▶ **EXERCISE REQUIREMENTS**: Reproduce the part of the opinion piece on redefining violence that begins at the words "This framework draws" and stops after "to physical attack.", keeping every word and mark unchanged.

▶ **PAGE TEXT**:

Savannah Hernandez, a Turning Point USA contributor and reporter, was doing her job in the Twin Cities—filming and asking questions outside the Bishop Henry Whipple Federal Building during an anti-ICE protest. For that "crime" of reporting on the wrong side of the activist narrative, she was swarmed by protesters. Horns and whistles were blasted in her face at close range. A grown man shoved her to the ground, injuring her neck, leg, and back. The FBI has opened a federal investigation, and four people were arrested, including individuals involved in the physical confrontation.
Hernandez later described the fear: "I'm terrified to do my job. I can't even interview people properly on the street because I got brutally assaulted and pushed to the ground by a 250 lb man for simply going and reporting on anti-ICE activities." This wasn't random street crime. It was the inversion of violence playing out in real time: conservative journalism branded as "harm," while actual physical aggression gets reframed as righteous "resistance."
This incident isn't isolated. It reflects a deeper cultural and institutional shift that has warped the very meaning of violence. Traditionally, violence meant physical force—punches, use of weapons, property destruction, or coercion that overrides consent. Over the past decade, especially in activist and academic circles, that definition has been expanded and even inverted. Speech that challenges progressive orthodoxies is now labeled "violence." Enforcing laws or contracts like leases can be "violence." Mere disagreement, particularly if it questions someone's identity or worldview, becomes an "assault."
Once an idea or person is tagged as violent, debate ends. They must be stopped—drowned out, disinvited, or physically confronted. As one protester's sign and rhetoric suggested during related campus exchanges, conservative speech itself oppresses and inflicts harm, justifying shutdown tactics.
This framework draws on concepts like "structural violence," where neutral systems producing unequal outcomes are deemed inherently harmful, and "epistemic violence," where rejecting certain "ways of knowing" or lived experiences supposedly inflicts tangible damage. The result? Claims that rejecting radical gender ideology constitutes an "ongoing genocide" against trans people. Disagreeing or failing to affirm becomes equivalent to killing. Persuasion collapses into force; emotional discomfort equates to physical attack.

▶ **EXTRACTED DATA**:
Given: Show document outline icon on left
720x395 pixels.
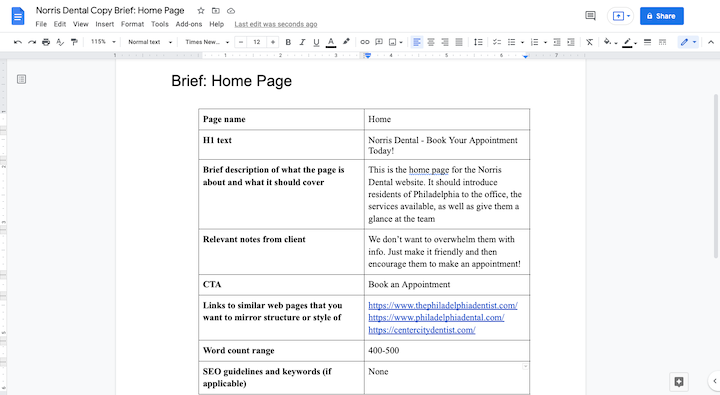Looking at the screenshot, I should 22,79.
* * *
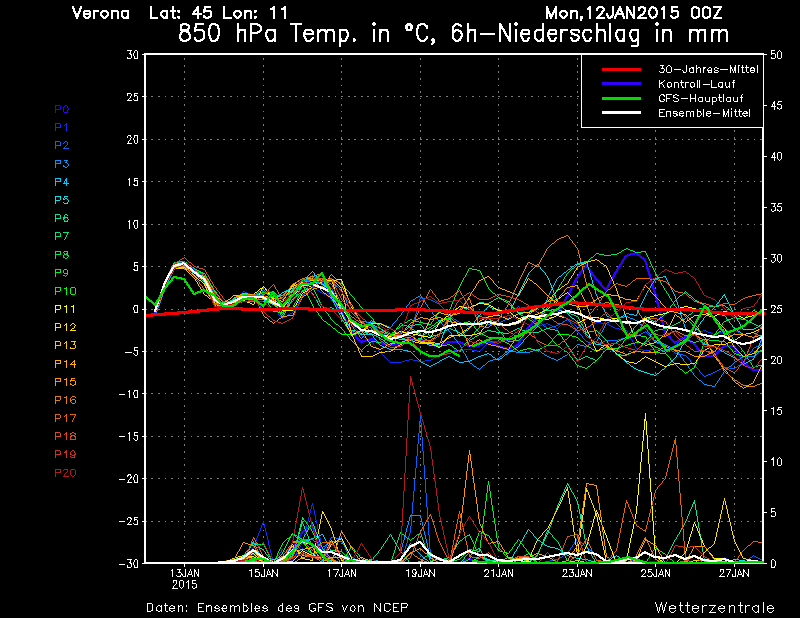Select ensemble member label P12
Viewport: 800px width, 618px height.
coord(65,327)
* * *
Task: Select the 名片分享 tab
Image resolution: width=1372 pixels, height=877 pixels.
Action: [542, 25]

▶ **RESULT BELOW**:
This framework draws on concepts like "structural violence," where neutral systems producing unequal outcomes are deemed inherently harmful, and "epistemic violence," where rejecting certain "ways of knowing" or lived experiences supposedly inflicts tangible damage. The result? Claims that rejecting radical gender ideology constitutes an "ongoing genocide" against trans people. Disagreeing or failing to affirm becomes equivalent to killing. Persuasion collapses into force; emotional discomfort equates to physical attack.